Cayetano escrutó con deleite los ojos pardos de la mujer, miró por la ventana al Pacífico, que reposaba plúmbeo como si las últimas semanas no lo inquietaran, y preguntó:

—¿Qué la trae por acá, señora?

—Un amigo que fue asesinado. —Tenía cejas finas y arqueadas como las modelos de Modigliani.

—Lo siento. —El detective esperó a que ella levantara la vista—. ¿Cuándo ocurrió?

—El primero de noviembre. A los pies del Cristo Redentor. Lo balearon.

Supo a quién se refería, pese a que últimamente había ejecuciones a vista y paciencia de los transeúntes, ejecuciones que eran ajustes de cuentas entre narcos que se disputaban los barrios porteños.

—Se refiere a Galaz, ¿verdad?

—Así es. A Edmundo Galaz Expósito.

—¿Qué dice la PDI? —Se acomodó los anteojos y acarició su bigote a lo Pancho Villa.

—Que debo armarme de paciencia por escasez de personal. Demasiada gente destinada ahora a la protección de sus cuarteles y vehículos.

La mujer debía agradecer a la PDI la franqueza, pensó. Desde el 18 de octubre, cuando comenzaron las protestas contra el alza del pasaje del metro, el país —hasta hace poco ejemplo de estabilidad y progreso en el continente— ardía por los cuatro costados. Los saqueos y la violencia arrojaban un saldo espantoso: una veintena de muertos, muchos de ellos calcinados en los supermercados que desmantelaban e incendiaban, decenas de heridos, centenares de detenidos, y batallas campales entre carabineros, manifestantes y vándalos.

—Quisiera que se ocupe del caso —continuó la mujer.

—No sé qué decirle. —Cayetano meneó la cabeza—. Cuando campea la desconfianza, nadie recibe a husmeadores con preguntas incómodas. ¿A qué se dedicaba Edmundo?

—Era pintor.
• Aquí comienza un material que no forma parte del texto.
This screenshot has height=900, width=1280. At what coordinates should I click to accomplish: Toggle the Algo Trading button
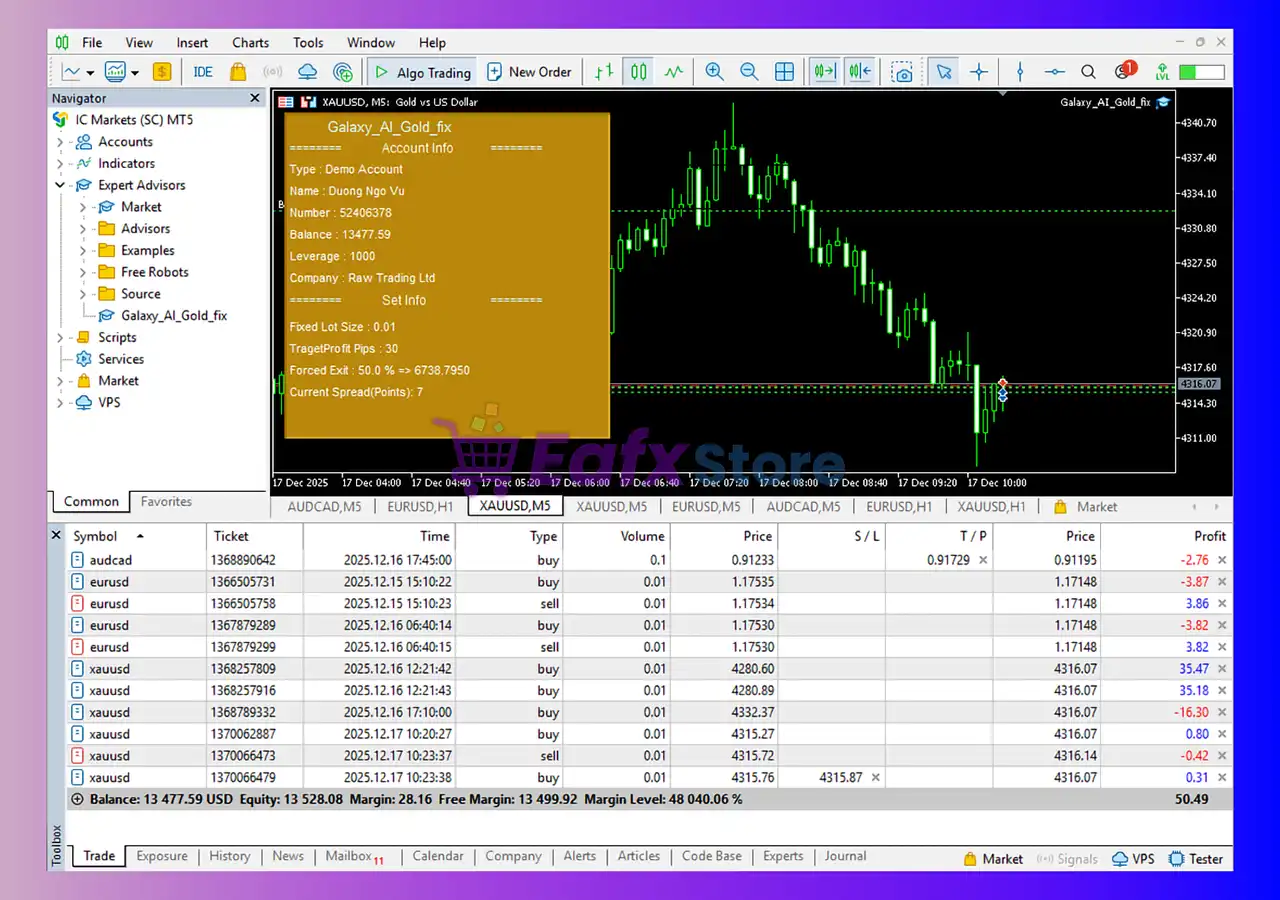pos(422,72)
Pintor artístico —aclaró haciendo como si pintara en el aire.

Imaginó un taller, exposiciones, bares, tertulias, y gugleó a la víctima en el celular.

Halló unas notas extraviadas en el torrente de noticias sobre las protestas: nacido en 1984, pintor capitalino residente en Valparaíso, formado en Madrid. Lo habían baleado junto al Cristo Redentor del cerro Bellavista, tal vez drogas de por medio.

—Quiero ser sincero —dijo Brulé mientras una sirena de incendios resquebrajaba el cielo de mediodía—. El asunto pinta para largo, y lo veo peligroso para mí y caro para usted.

—Trate que lo primero sea breve y seguro, que de lo último me ocupo yo.

Le gustó ese brochazo de seguridad en sí misma. Solo una de cada diez personas que acudían a verlo al último piso, al entretecho más bien, del Turri le encargaba una investigación. Las demás consideraban abusivos sus honorarios. ¿Querían acaso que se alimentara de aire? ¡Que encontraran un detective más barato, entonces!

—¿Puedo preguntarle por qué le interesa el asunto? —inquirió.

—Fuimos pololos en el colegio alemán y la universidad. Él estudiaba arquitectura, yo ingeniería. Él optó un día por la pintura, yo por el derecho. Él era idealista, yo pragmática. En fin, él terminó como terminó, y yo integro un estudio de abogados en el edificio Millenium, en Santiago.

Le calculó cuarenta años de buen pasar. Ni un gramo de más, ropa Amancio Ortega, gruesa argolla de matrimonio.

—¿Estaba casado o tenía pareja Edmundo?

—No estaba casado.

—¿Sabe la familia Galaz Expósito que usted me contactó?

Los ojos de Amaya se deslizaron por el diploma de detective, otorgado decenios atrás por una academia de estudios a la distancia de Miami, y que colgaba, desteñido, de la pared sur, y luego se asieron a su mirada.